The pioneer spirit, at any cost
Imagine what it would feel like to travel with a wagon train of pioneers, joining the great march to America’s western frontier in 1846. Why would you take such a risk, and how would you cope if the worst happened? Author Gabrielle Burton explores these questions and others in her richly imagined, harrowing tale of death—and survival.
Impatient With Desire, a fictional account of the travails of the very real Donner Party, is framed as a diary kept by Tamsen Donner. Donner was one of 87 actual pioneers who, against the advice of several who had gone before, formed a party of nine wagons that left a much larger wagon train moving west, and struck out on what they had been told was a shortcut to reaching California.

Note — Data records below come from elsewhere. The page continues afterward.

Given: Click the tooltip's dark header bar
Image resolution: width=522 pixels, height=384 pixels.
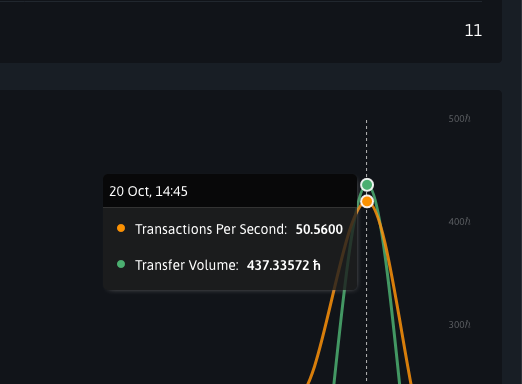Looking at the screenshot, I should [230, 191].
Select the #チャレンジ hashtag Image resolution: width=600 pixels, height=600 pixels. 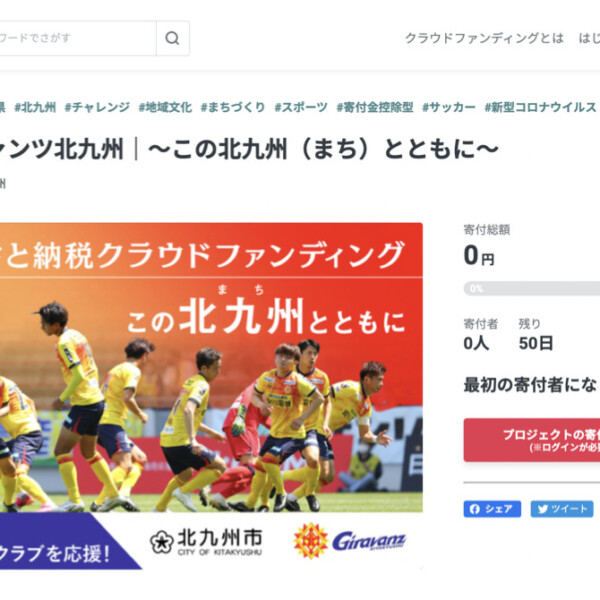pyautogui.click(x=97, y=107)
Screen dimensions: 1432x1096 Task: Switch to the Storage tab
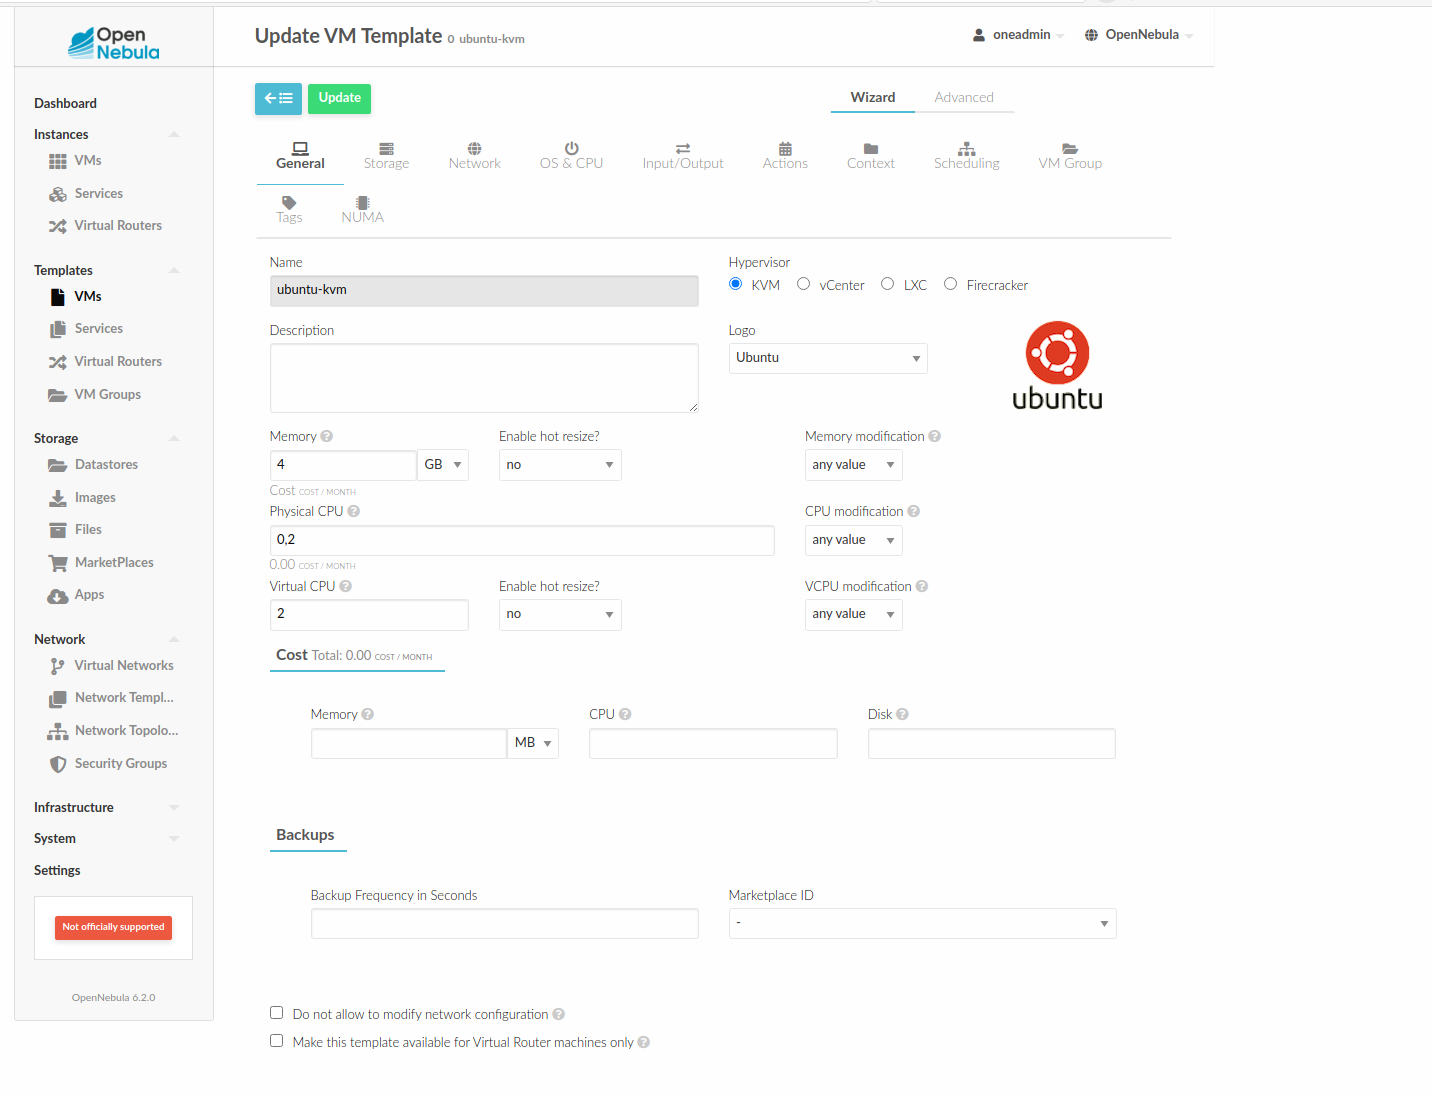[x=386, y=156]
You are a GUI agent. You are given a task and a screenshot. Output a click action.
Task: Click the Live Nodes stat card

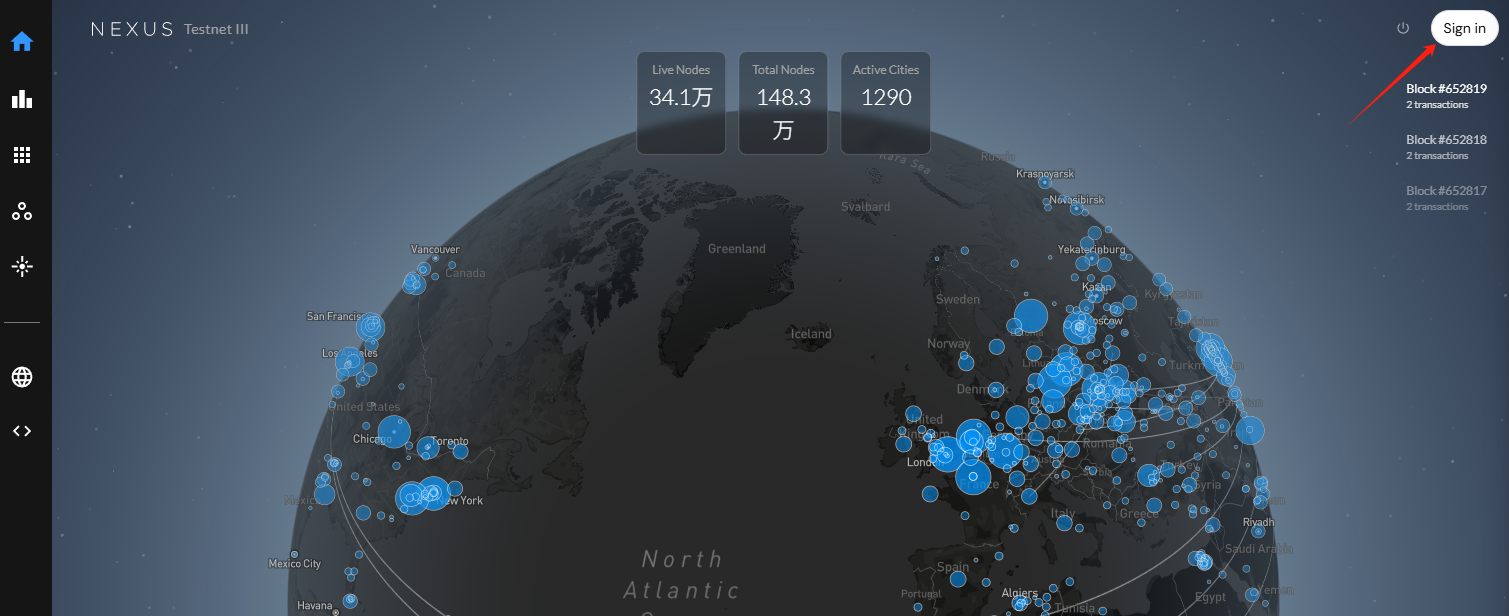(681, 103)
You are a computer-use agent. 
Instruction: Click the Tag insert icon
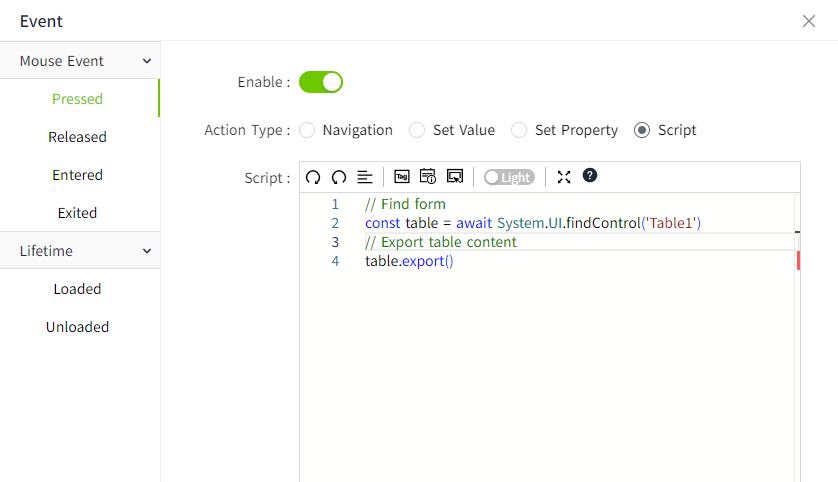tap(402, 177)
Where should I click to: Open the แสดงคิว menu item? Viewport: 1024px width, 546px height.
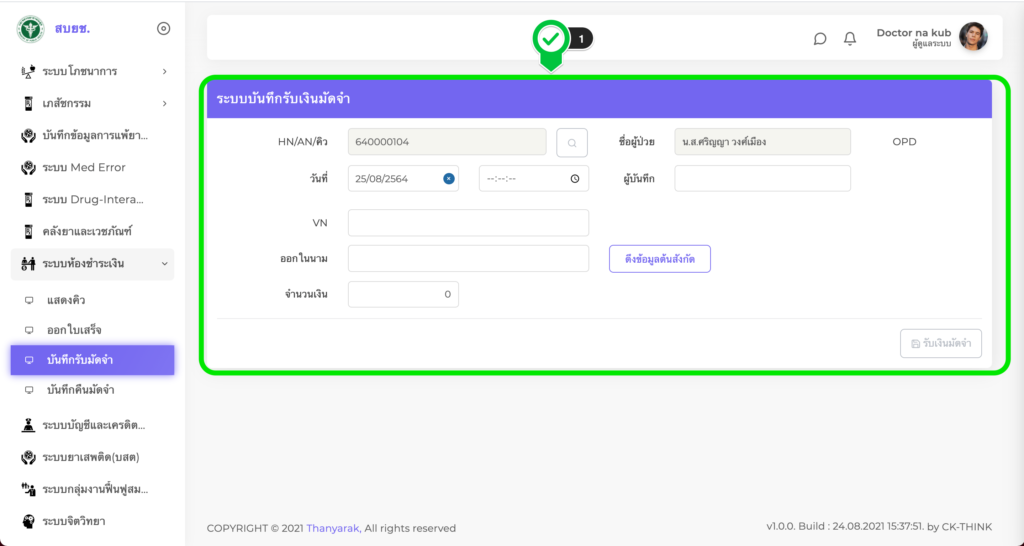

They encountered rivers too swollen to be forged, mud-filled tracks that destroyed their wagons, a desert wasteland, and, at last, terrible snows that imprisoned the party in the Sierras for nearly four months, where nearly half of them perished from cold or starvation.
The story of the historical Donner Party became riveting news after it was learned that in order to survive, some of the party had resorted to eating the flesh of others in their party who had already succumbed. But in this novel, Burton departs from the merely sensational, and explores the fate of the party from a different perspective—that of a woman who, along with her husband, is following a dream shared by thousands at that time: a wanderlust and desire to leave familiar surroundings behind and move on to the edges of what was then an unknown wilderness. Tamsen’s diary captures the pull of this great adventure, in all its combined glory and folly, heady successes and tragic turns.
As her family huddles, close to starvation in the snowbound Sierras, Tamsen describes to her children, who cannot really remember them, the cherry orchards, apple trees and gentle spring breezes in the Illinois town they’ve left behind. The children ask, “Why did we leave?” To this, their parents have no answer, though they have ample time to revisit their decision again and again. Earlier, when given a choice, Tamsen admits they “could not bear to go back.”
Near the end of the diary, Tamsen and her husband sit together, looking out at the spectacular wilderness stretching before them. Tamsen, who has not entirely lost her spirit, reflects, “I knew that behind us lay the shadowed detritus of five months of survival, but our view was spectacular and uplifting.”
Barbara Clark writes from West Yarmouth, Massachusetts.